• **Exercise aim**:
Convert the stretch of the listing below that starts with the line containing "Open Todos los contactos filter dropdown" and runs through the line containing "Screen dimensions: 593x384 31,43", both inclusive, into a numbered list, omitting blank lines. Include no other lines.

• **Exercise inputs**:
>>

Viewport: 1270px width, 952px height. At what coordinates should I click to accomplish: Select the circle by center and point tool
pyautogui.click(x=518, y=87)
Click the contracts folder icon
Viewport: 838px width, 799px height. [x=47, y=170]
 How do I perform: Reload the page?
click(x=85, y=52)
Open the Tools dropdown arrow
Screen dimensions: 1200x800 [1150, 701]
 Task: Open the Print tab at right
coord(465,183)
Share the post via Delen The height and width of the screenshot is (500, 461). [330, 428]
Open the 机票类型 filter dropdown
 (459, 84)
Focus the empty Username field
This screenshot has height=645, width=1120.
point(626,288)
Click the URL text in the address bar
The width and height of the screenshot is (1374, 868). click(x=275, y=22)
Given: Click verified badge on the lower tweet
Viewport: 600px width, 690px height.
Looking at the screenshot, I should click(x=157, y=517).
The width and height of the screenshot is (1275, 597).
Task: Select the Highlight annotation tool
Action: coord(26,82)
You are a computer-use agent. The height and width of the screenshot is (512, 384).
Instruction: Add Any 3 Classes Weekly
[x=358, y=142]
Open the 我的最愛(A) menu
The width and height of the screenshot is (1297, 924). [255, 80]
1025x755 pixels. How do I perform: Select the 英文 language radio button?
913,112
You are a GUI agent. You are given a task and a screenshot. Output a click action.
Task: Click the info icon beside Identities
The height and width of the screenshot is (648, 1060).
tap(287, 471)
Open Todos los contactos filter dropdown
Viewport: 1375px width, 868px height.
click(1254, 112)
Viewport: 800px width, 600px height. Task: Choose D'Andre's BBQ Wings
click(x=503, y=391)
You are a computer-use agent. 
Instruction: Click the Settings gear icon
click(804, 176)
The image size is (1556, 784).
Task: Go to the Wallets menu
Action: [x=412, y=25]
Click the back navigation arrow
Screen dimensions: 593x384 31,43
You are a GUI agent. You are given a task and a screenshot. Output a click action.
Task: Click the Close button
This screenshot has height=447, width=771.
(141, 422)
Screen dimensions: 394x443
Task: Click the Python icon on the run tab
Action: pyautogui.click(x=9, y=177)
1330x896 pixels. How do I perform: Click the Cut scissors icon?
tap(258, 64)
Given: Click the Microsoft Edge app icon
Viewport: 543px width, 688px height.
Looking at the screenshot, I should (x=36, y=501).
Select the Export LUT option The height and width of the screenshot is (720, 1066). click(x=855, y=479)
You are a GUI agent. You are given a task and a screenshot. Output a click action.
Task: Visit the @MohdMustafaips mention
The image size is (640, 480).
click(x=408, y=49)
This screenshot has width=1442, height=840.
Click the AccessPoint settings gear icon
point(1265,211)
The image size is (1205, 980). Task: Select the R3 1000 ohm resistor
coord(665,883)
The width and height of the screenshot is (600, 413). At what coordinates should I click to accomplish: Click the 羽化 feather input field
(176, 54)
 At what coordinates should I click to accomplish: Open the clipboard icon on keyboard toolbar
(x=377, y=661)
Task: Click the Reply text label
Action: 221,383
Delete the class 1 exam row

<<

• **Complete output**:
1. Open Todos los contactos filter dropdown
2. Viewport: 1375px width, 868px height.
3. click(1254, 112)
4. Viewport: 800px width, 600px height. Task: Choose D'Andre's BBQ Wings
5. click(x=503, y=391)
6. You are a computer-use agent. 
7. Instruction: Click the Settings gear icon
8. click(804, 176)
9. The image size is (1556, 784).
10. Task: Go to the Wallets menu
11. Action: [x=412, y=25]
12. Click the back navigation arrow
13. Screen dimensions: 593x384 31,43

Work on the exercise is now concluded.